Background technology
Homocysteine, also known as homocysteine, is a kind of sulfur-containing amino acid formed after methionine demethyl, belongs to
The intermediate product of methionine circulation, is hydrolyzed by AdoHcy, is also that cystathionine beta-synthase synthesizes Guang simultaneously
The substrate of thioether.Total homocysteine in blood includes homocysteine, homocysteine disulfide and Guang
Propylhomoserin-homocysteine, 3 kinds of forms, they major parts exist in protein binding mode, and fraction is in free state.
Homocysteine in plasma is the intermediate product of methionine circulation, by inherited genetic factors, nutriture, liver, kidney merit
Can and the impact of metabolism status during some diseases, ongoing numerous researchs show, homocysteine can be described as the heart, brain and
A kind of independent hazard factor of peripheral blood vessel, the material such as vitamin B6, folic acid can reduce its level to a certain extent.

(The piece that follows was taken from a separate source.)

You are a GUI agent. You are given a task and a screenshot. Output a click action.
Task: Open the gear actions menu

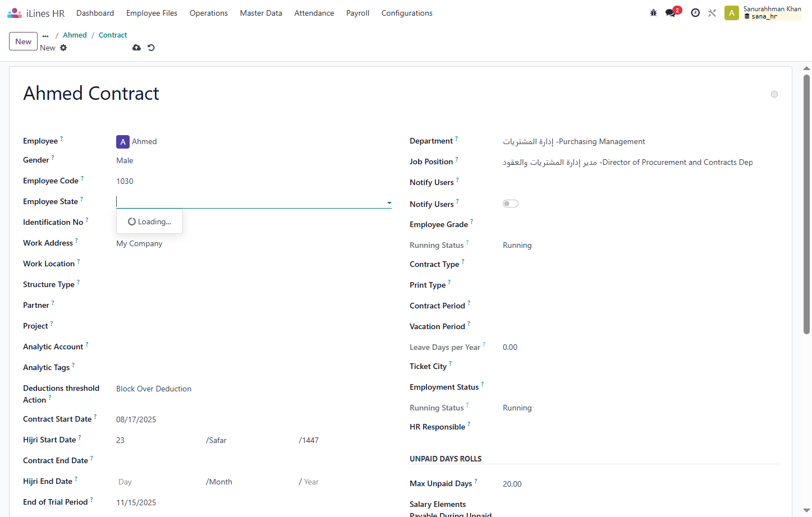point(63,48)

At present the method for detection homocysteine is mainly isotope method, chromatography, Immunological Method, but these methods
Complex operation, and radiocontamination can be caused, and required detecting instrument is costly, relatively costly, extensive for clinic
The popularization carrying out detection specimen has certain difficulty, and additionally other method on market there is also the defect of poor accuracy.
Summary of the invention
The technical problem to be solved is that prior art operation is complicated, cost is high and poor accuracy in order to overcome
Defect, and provide a kind of test kit measuring homocysteine and preparation method thereof.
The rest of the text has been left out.